── Фрагмент текста

Интервью с группой "РАСТУЩЕЕ СОПРОТИВЛЕНИЕ"

    г. Наро-Фоминск 21.02.1999
 
    Панк-рок не умер!
    Просто он так пахнет.
 
   Ольга: Представьтесь, пожалуйста.
 
   Леха: Я пытаюсь петь. Ты — бас.
 
   Женя: Я барабанщик.
 
   Мамонт: Я ритм, соло и прочие штучки.
 
   О: Когда и при каких обстоятельствах образовалась наша группа?
 
   Л: Не знаю. Я не помню.
 
   Ж: 1992-й год что ли.
 
   Л: Нет, 94-й что ли.
 
   М: Зимой, в подвале.
 
   О: При каких условиях?
 
   М: Снег шел.
 
   О: Откуда знали друг друга?
 
   Л: Учились в одном классе. Я, вообще, на басе играл. И состав совершенно другой был. У Мамонта своя группа была — «Покос». Но потом у нас сформировался довольно стабильный состав: я, Женя, Мамонт. Менялись только басисты.
 
   О: Как дальше развивалась история группы?
 
   Л: Полуподвальная группа начала трансформироваться во что-то более серьезное. Появилось множество идей — музыкальных и интеллектуальных. (Посмеивается). Репетировали в ДК «Строитель», пока нас оттуда не поперли. Потом пошли на какие-то концерты, где мы играли в жопу пьяные. Короче, дрянь какая-то была в то время.
 
   О: В данный момент что происходит в группе?
 
   Л: Все поменялось. Состав поменялся. Песни сочиняем. Играем. Ты пришла.
 
   О: Как вы понимаете панк-рок?
 
   Л: Панк как что?
 
   О: Как музыкальный стиль, например?
 
   Л: А можно ли панк-рок назвать музыкой? Музыка — это такой термин, какой не подходит к панк-року. Я не знаю, как это объяснить, но это другое совсем.
 
   О: Панк-рок — это явление скорее музыкальное или социальное?
 
   Л: Антисоциальное, конечно… для кого-то… Панк-рок настроен против системы, против истеблишмента, поэтому он и антисоциален. А все остальные «музыканты» — все системники.
 
   О: То есть, сердцевиной панка является бунт, протест, как это будет выражаться музыкально, это же не важно?
 
   Л: Конечно. Это может выражаться даже не в музыке. Некоторые картины рисуют, другие стихи пишут — тоже панк.
 
   О: А как этот протест и бунт могут выражаться?
 
   Л: На сцене кривлянием (смеется)… Поведение отвратительное. Вызывающее. Провокационное.
 
   О: Должен ли панк-рок нести опасность для общества?
 
   Л: А он и несет.
 
   О: Ну и что панки разрушили?
 
   Л: Это же не распространяется на здания, на вещи. Это не тупое разрушение в физическом плане "destroy и мне все по фигу". Это распространяется на мозги на эстетику, сознание, мораль буржуазную.

────

- _Задание 1_
Ответьте на вопросы по интервью:
(а) Кем назвал себя Женя, представляясь?
(б) Где репетировала группа, пока её оттуда не выгнали?
(в) Против чего, по словам Лехи, настроен панк-рок?

── Выдержки из записей

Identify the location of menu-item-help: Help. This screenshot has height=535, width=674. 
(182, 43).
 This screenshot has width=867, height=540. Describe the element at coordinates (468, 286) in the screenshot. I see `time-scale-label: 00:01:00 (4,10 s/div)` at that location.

────
── Выдержки из записей

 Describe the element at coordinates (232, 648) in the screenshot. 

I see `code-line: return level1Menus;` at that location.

────

- _Задание 2_
Выведите без изменений строки записей, начиная со строки, где есть «Identify the location», и заканчивая строкой, где есть «This screenshot has width=867, height=540.», включительно.

- _Ответ 1_
(а) Барабанщиком.
(б) В ДК «Строитель».
(в) Против системы, против истеблишмента.

- _Ответ 2_
Identify the location of menu-item-help: Help. This screenshot has height=535, width=674. 
(182, 43).
 This screenshot has width=867, height=540. Describe the element at coordinates (468, 286) in the screenshot. I see `time-scale-label: 00:01:00 (4,10 s/div)` at that location.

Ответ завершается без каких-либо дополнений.